**ACTIVITY**
Leaving out all pictures, write out word for word the lines from the one containing "Given: Pick the orange color swatch" to the end of the data below.

Saved entries:

*** Block opens ***

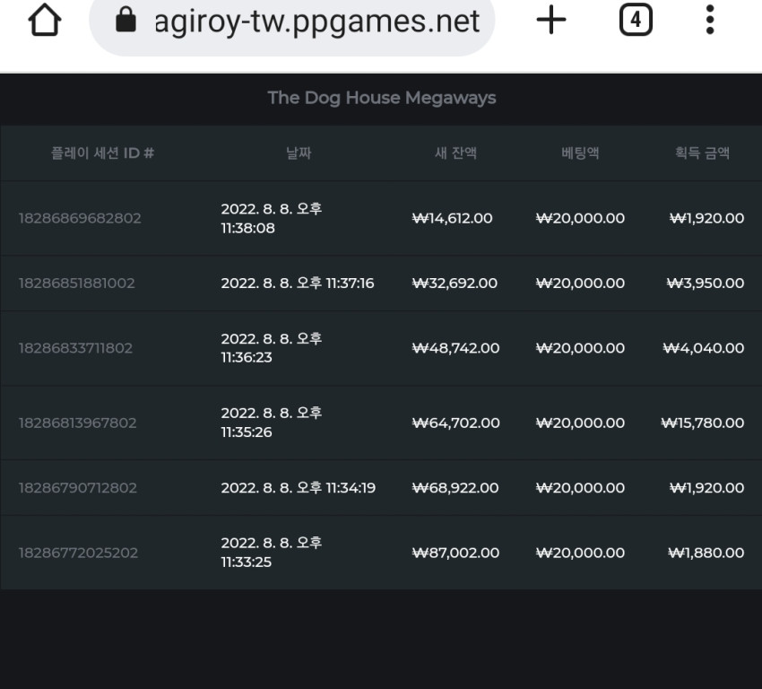
Task: Open the three-dot browser menu
Action: pyautogui.click(x=710, y=20)
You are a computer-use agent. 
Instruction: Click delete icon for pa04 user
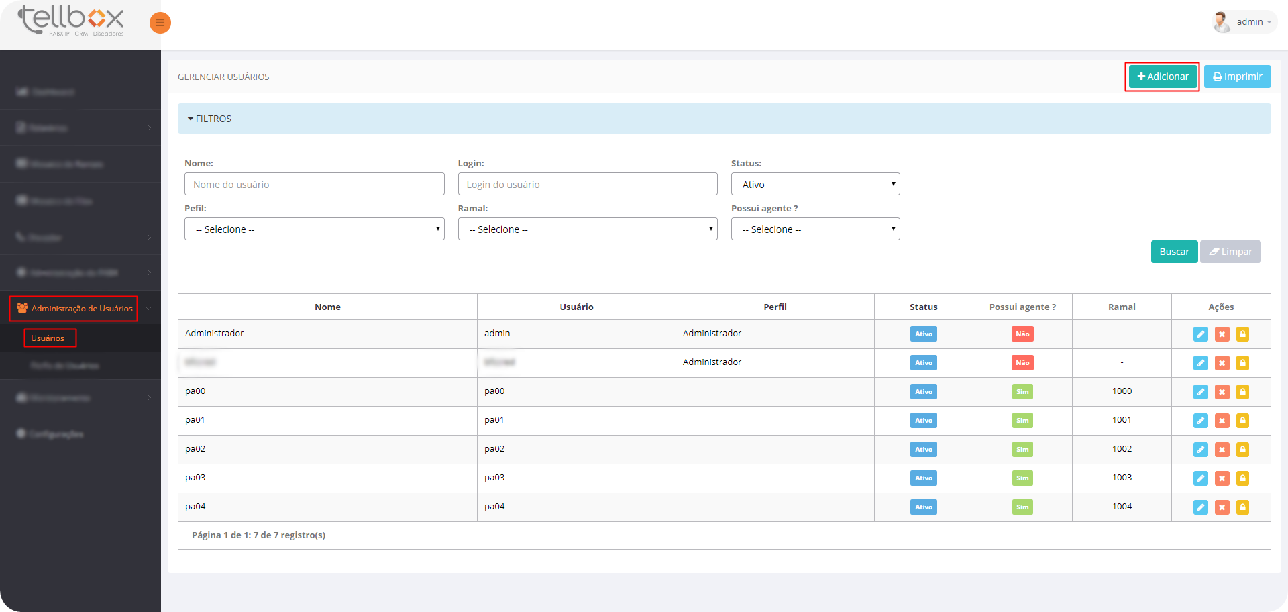1222,507
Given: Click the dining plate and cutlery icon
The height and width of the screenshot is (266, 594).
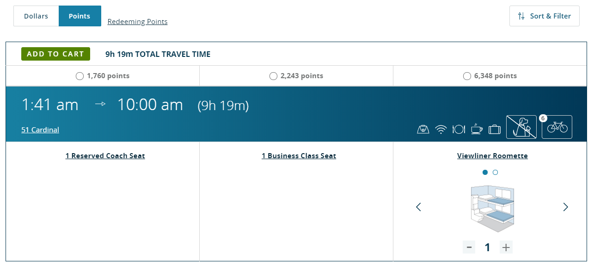Looking at the screenshot, I should coord(459,130).
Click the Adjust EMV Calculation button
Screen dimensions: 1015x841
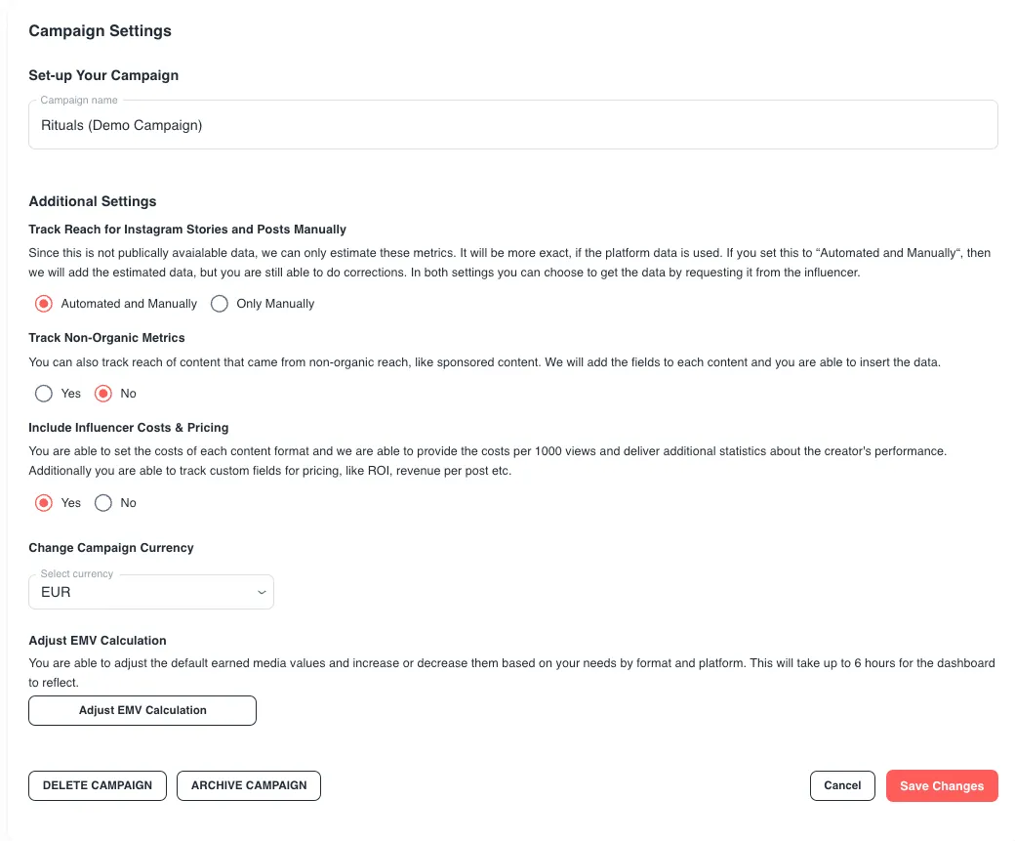(x=142, y=710)
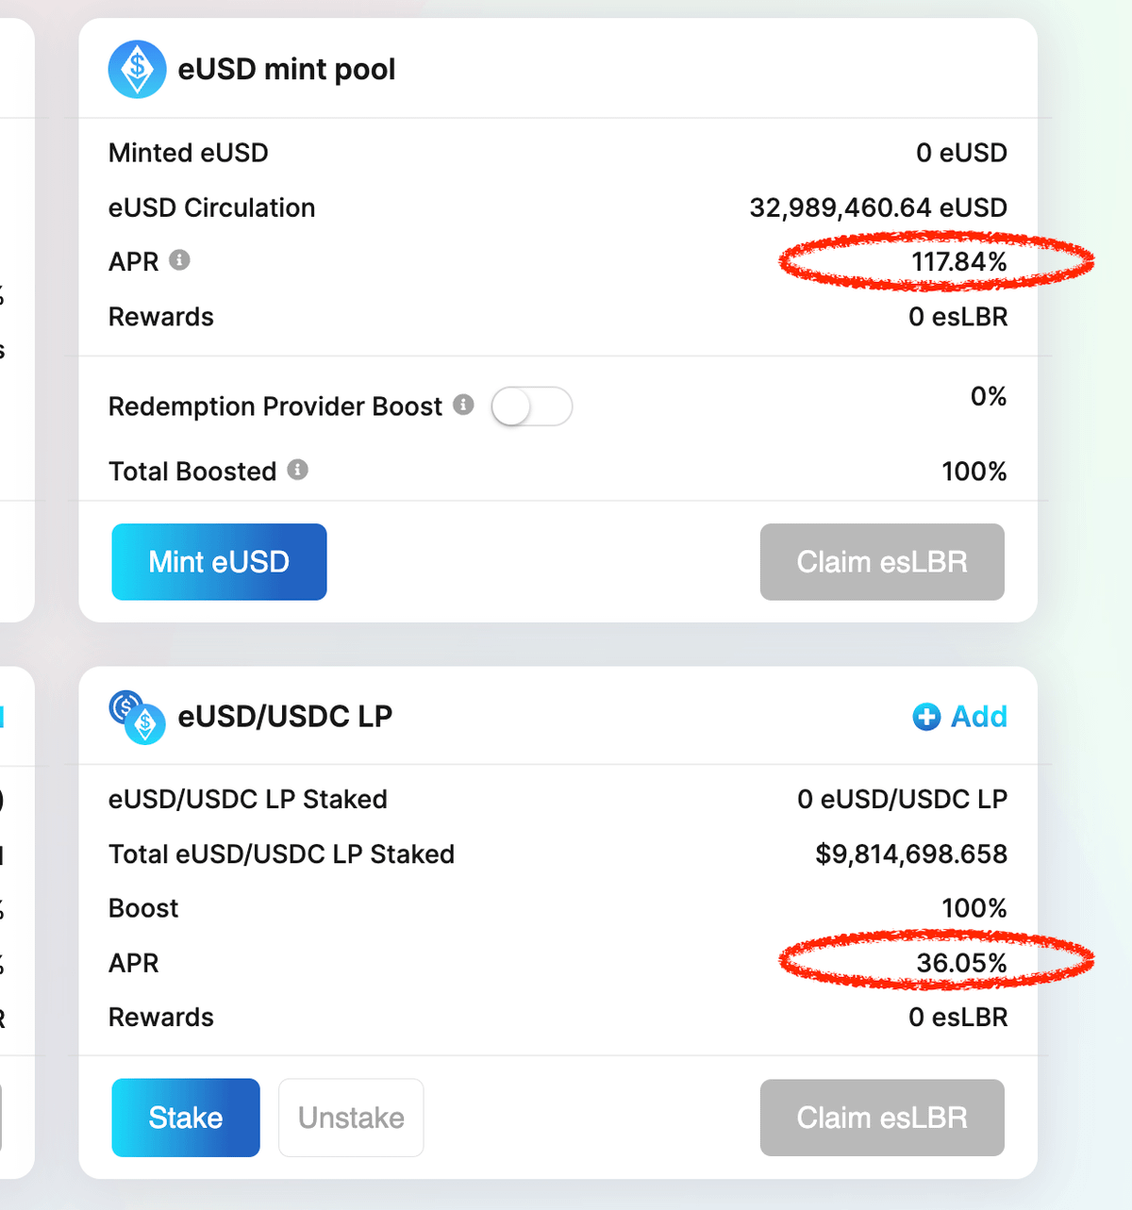Click Redemption Provider Boost info icon

coord(463,405)
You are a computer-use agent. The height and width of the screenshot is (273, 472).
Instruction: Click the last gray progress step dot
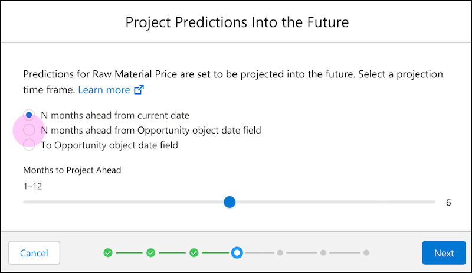point(366,253)
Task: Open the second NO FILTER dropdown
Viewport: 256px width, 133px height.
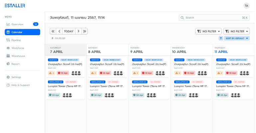Action: click(x=236, y=31)
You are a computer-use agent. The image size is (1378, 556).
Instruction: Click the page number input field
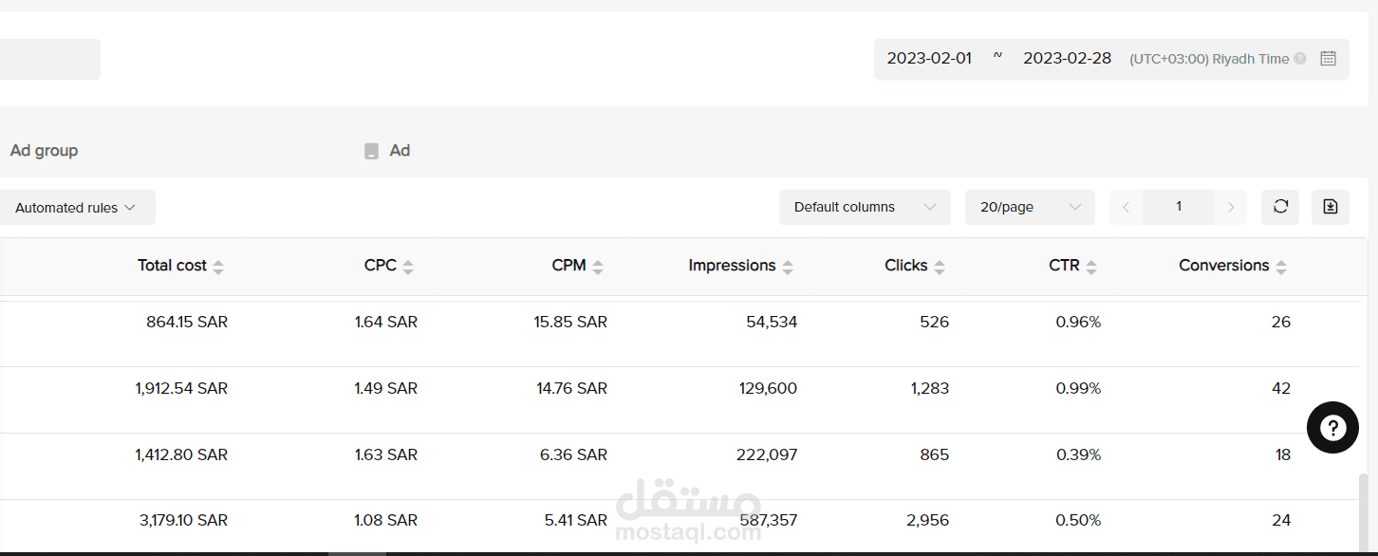click(1179, 207)
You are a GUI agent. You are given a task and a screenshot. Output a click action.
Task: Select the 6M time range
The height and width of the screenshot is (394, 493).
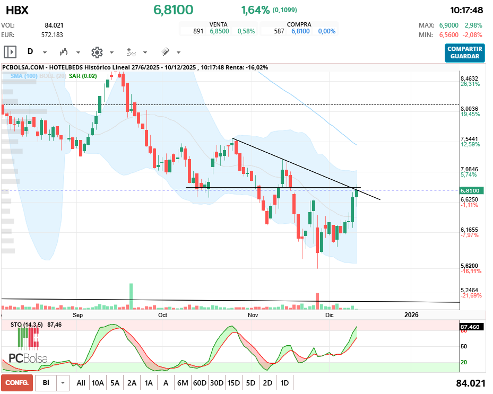pyautogui.click(x=183, y=383)
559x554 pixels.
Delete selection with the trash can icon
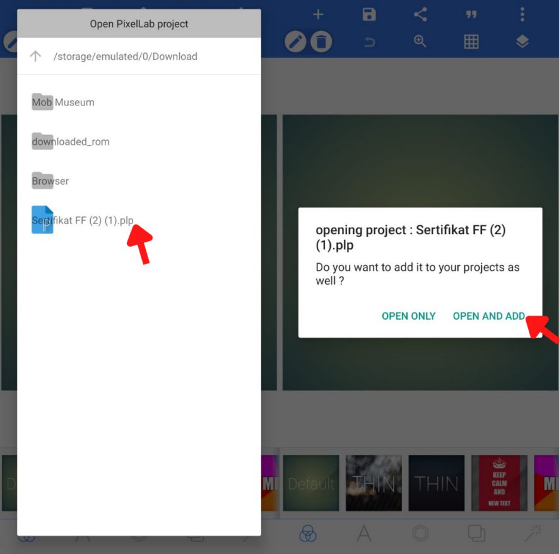[321, 42]
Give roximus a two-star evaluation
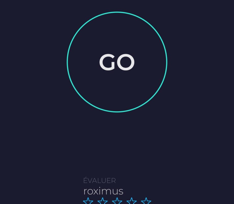Screen dimensions: 234x204 pyautogui.click(x=103, y=201)
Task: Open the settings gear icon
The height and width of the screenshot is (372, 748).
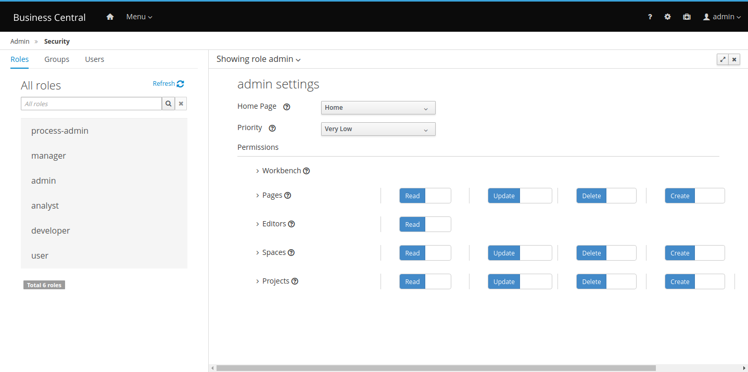Action: click(667, 17)
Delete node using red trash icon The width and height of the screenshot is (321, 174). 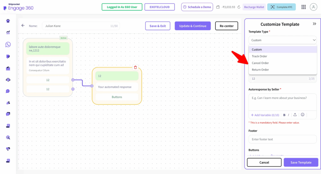[135, 67]
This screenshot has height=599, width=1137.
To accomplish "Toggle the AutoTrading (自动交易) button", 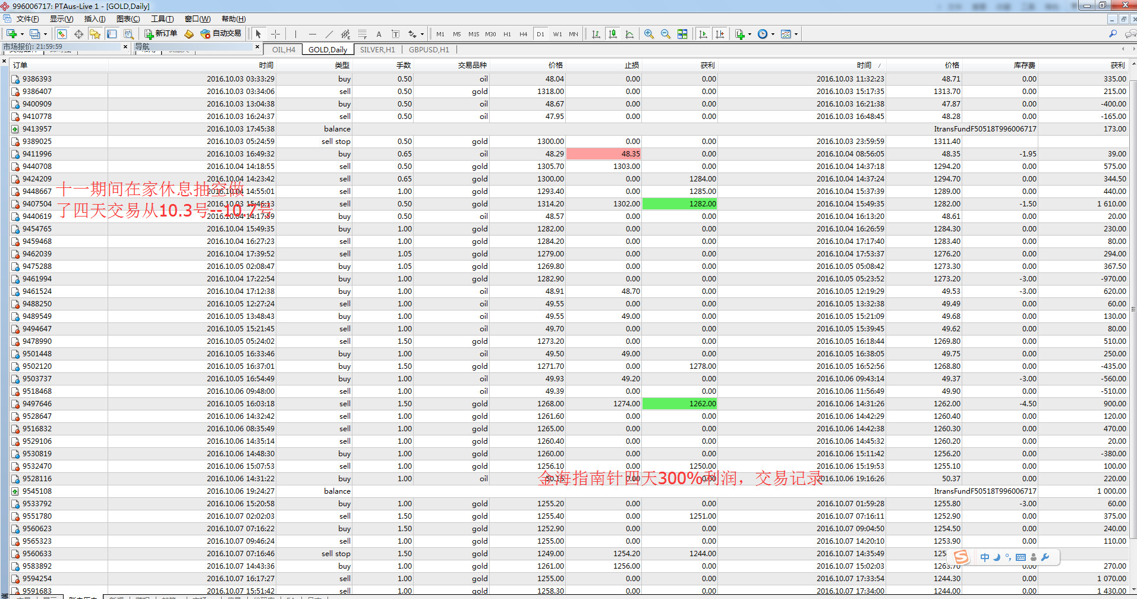I will (221, 34).
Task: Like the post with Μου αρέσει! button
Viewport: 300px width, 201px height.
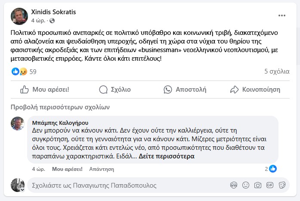Action: click(45, 90)
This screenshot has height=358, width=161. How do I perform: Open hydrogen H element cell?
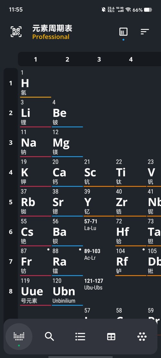[x=35, y=83]
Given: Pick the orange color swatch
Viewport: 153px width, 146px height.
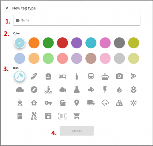Looking at the screenshot, I should tap(34, 43).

*** Block closes ***

**RESPONSE**
Given: Pick the orange color swatch
Viewport: 153px width, 146px height.
Looking at the screenshot, I should tap(34, 43).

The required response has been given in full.